Задание:
Ответьте на вопросы по фрагменту текста, каждый ответ с новой строки под тем же номером.
1. На сколько матчей Полупанова отстранили при Кулагине?
2. В какую страну ЦСКА поехал на «Полярный кубок»?
3. Сколько раз в день Полупанов должен был тренироваться по договоренности с Тарасовым?

Фрагмент текста:
________________________

Один из таких «выпивох», Виктор Полупанов, за которого Тарасов боролся изо всех сил, но которого так и не смог в итоге победить, говорил, что «такого тренера, как Тарасов, не встречал. Работать с Анатолием Владимировичем было тяжело, не каждый выдерживал. Тренировки были ну просто каторжные. Но признать надо неоспоримо: Тарасов был уникальный тренер… Он мог дать дельный совет, мог вызвать один на один для нелицеприятного, а то и просто отеческого разговора, к нему можно было самому прийти в любое время дня и ночи».

При Кулагине Полупанов проштрафился и был отлучен от трех матчей. В первый же день после возвращения Тарасов сказал Полупанову, что в неудачах команды — немалая доля его вины. Тот заверил тренера, что подобное больше не повторится. Тарасову показалось, что Виктор и вправду изменился в лучшую сторону. «Усилил игру, — писал Тарасов, — успевал атаковать, успевал вернуться назад, на помощь защитникам, восстановил взаимопонимание со своими постоянными партнерами — Фирсовым и Викуловым. Тройка снова в этом составе попала в сборную».

Однако в дни известинского турнира Полупанов снова сорвался. Вместе с защитником «Динамо» Валерием Васильевым его вывели из состава сборной. Полупанов не поехал в чехословацко-финское турне, а потом Тарасов и Чернышев не взяли его на чемпионат мира-71. Не взял его Тарасов и в Швецию, куда ЦСКА отправился на предновогодний «Полярный кубок». В Москве хоккеист тренировался с молодежью, но усердием в работе не отличался. Когда Тарасов поставил его на кубковый матч с «Локомотивом», Полупанов игру откровенно провалил.

Упрямый Тарасов, не желавший смириться с тем, что вот-вот потеряет способного игрока, составил для Полупанова подробнейший конспект занятий на три дня. «Мы договорились, что тренироваться он будет дважды в день, — вспоминал Тарасов. — Но Виктор опять обманул команду».

Очередное нарушение, гауптвахта, суд партнеров по команде и веский вердикт ветеранов, которые в таких ситуациях обычно защищали перед тренером провинившегося». Полупанову было сказано, что он больше не нужен партнерам, что на него нельзя положиться и что уровень ненадежности пересек все мыслимые и немыслимые границы…

«…Да, — отмечала Нина Григорьевна, — характер у Анатолия Владимировича был тяжелый, но этот же характер он на дело употреблял». Фирсов всегда ставил Тарасова в пример как человека. Великий хоккеист называл своего учителя «диктатором», который был «строг, подчас даже жесток», но который при этом был «фантастически предан хоккею и ради достижения поставленной цели не жалел ни себя, ни других». Даже когда хоккеисты выигрывали чемпионаты страны, мира и Олимпийские игры, Тарасов продолжал держать их в ежовых рукавицах. «А иначе, — говорил Фирсов, — и не выигрывали бы».

________________________

Исходные данные:
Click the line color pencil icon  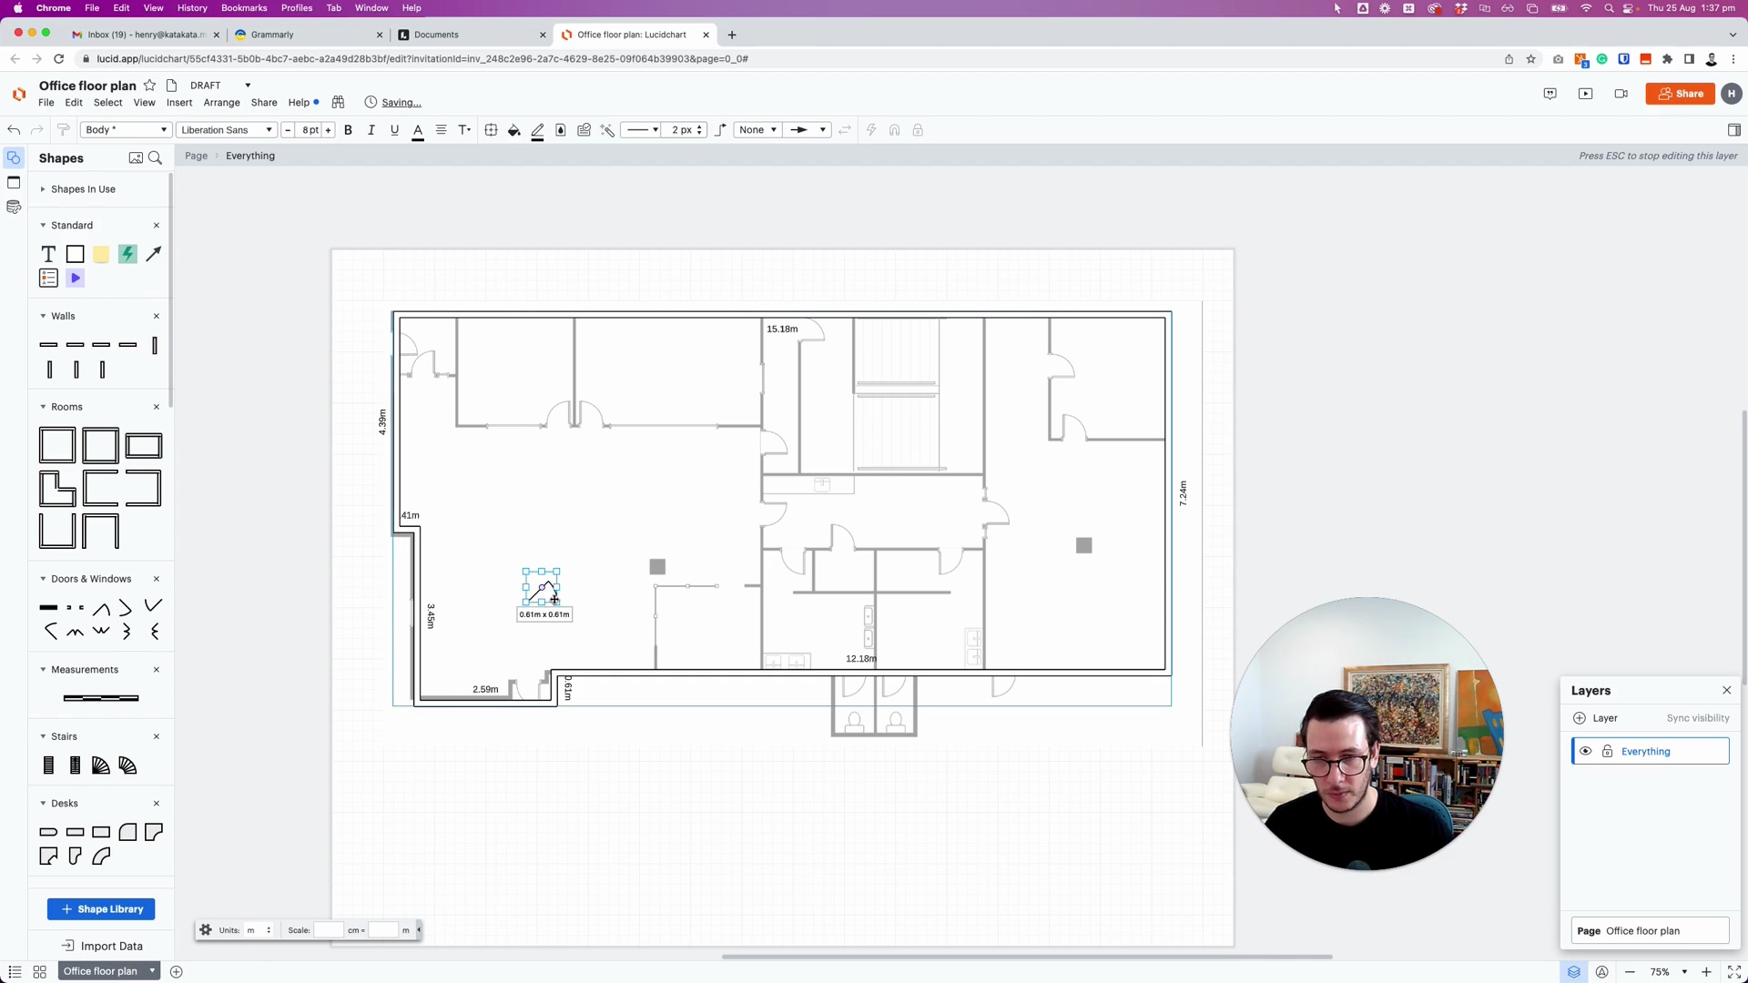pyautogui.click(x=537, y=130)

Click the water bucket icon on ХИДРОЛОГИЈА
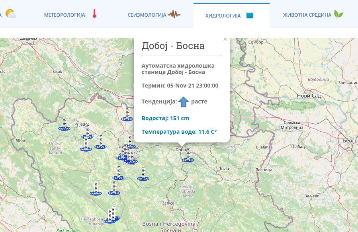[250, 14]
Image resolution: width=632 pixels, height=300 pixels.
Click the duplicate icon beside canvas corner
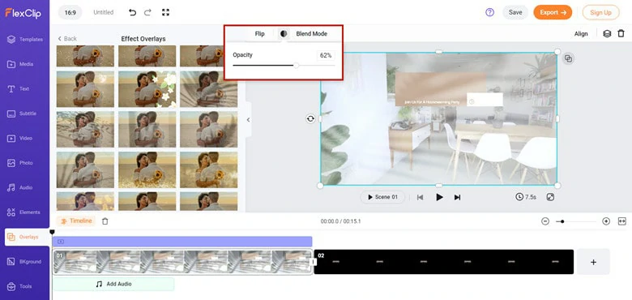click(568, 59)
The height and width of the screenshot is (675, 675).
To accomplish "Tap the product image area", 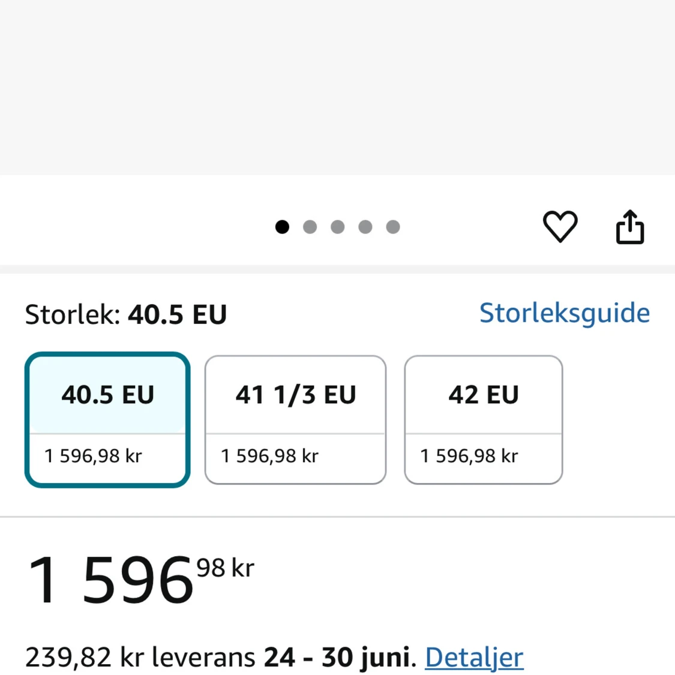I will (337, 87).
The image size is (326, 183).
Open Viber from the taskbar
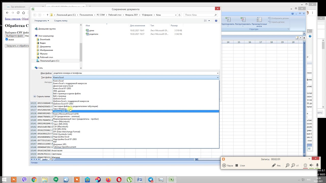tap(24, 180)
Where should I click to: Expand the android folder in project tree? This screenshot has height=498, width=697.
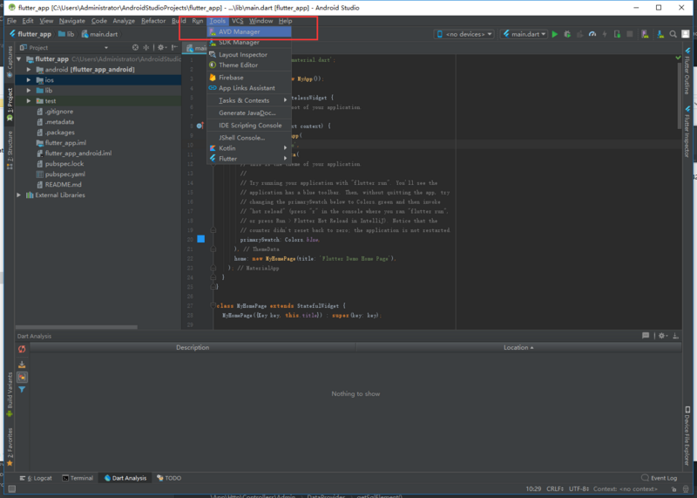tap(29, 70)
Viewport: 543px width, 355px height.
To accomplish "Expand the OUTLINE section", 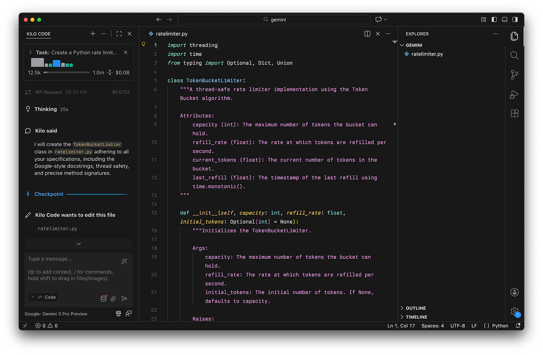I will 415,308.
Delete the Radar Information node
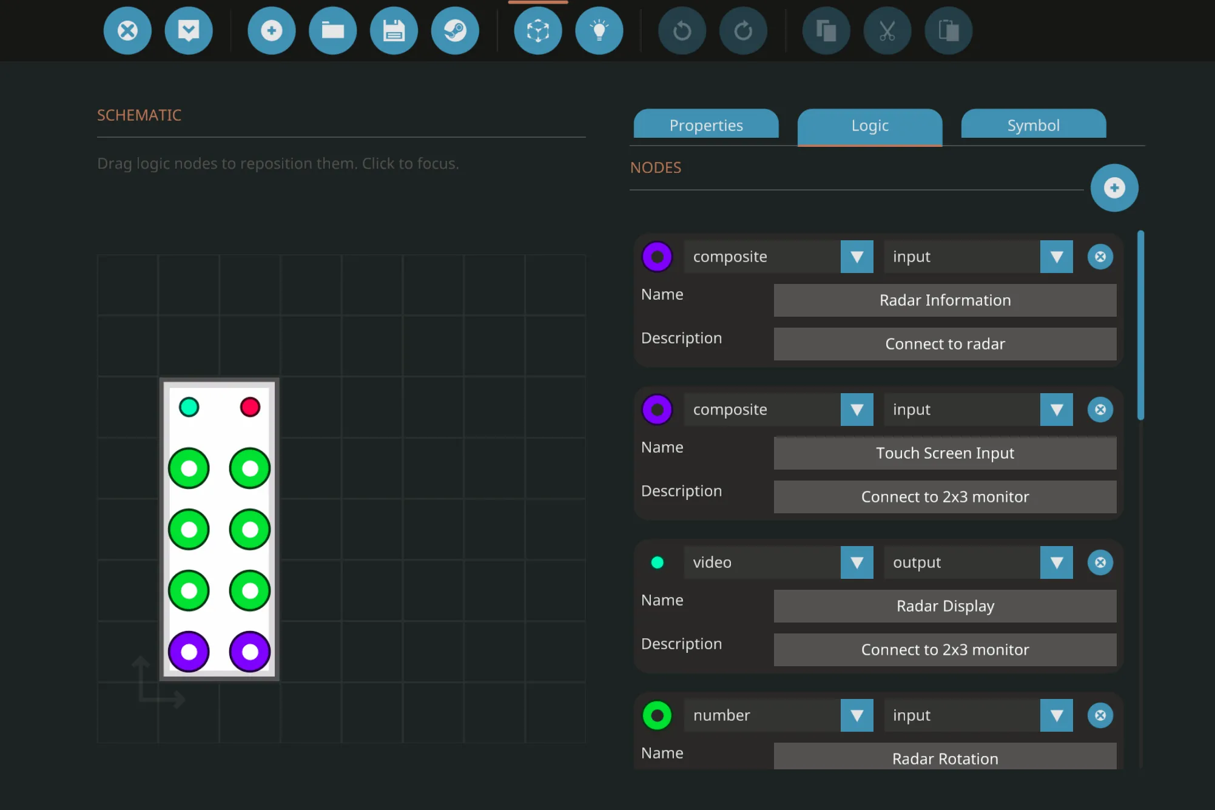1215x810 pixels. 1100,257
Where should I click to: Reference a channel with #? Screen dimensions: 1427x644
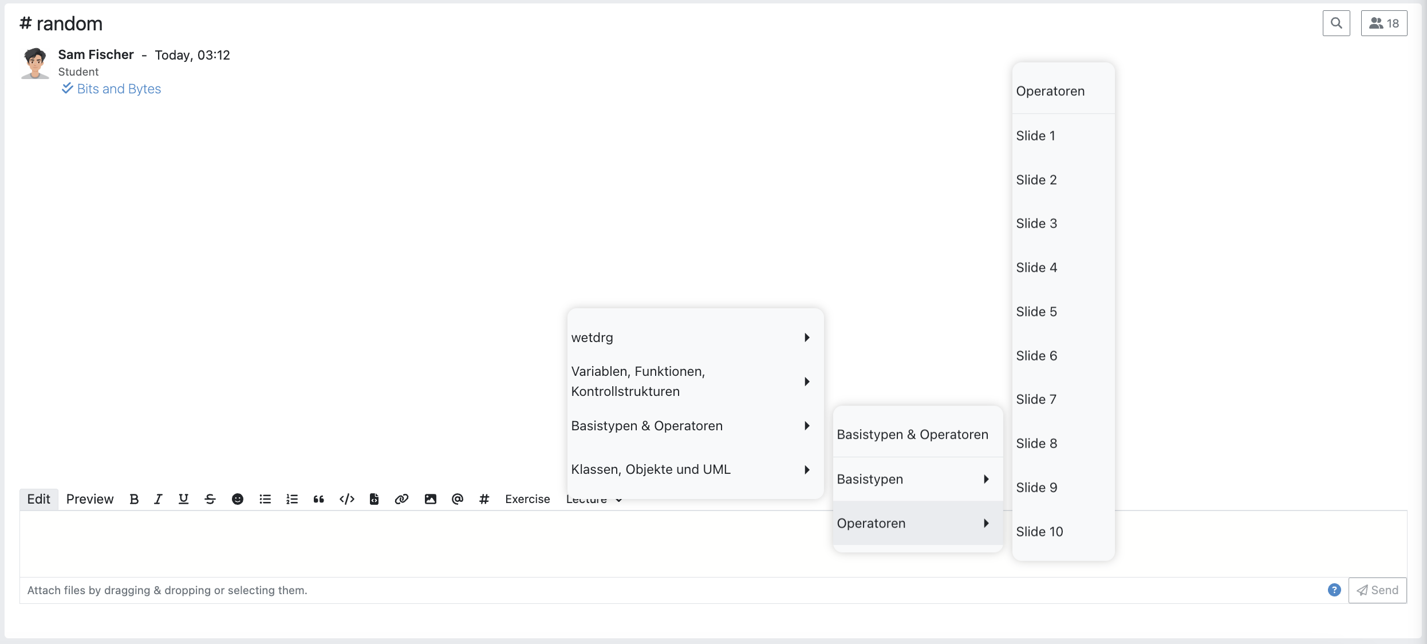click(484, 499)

________________________

Ответ:
1. На три матча.
2. В Швецию.
3. Дважды в день.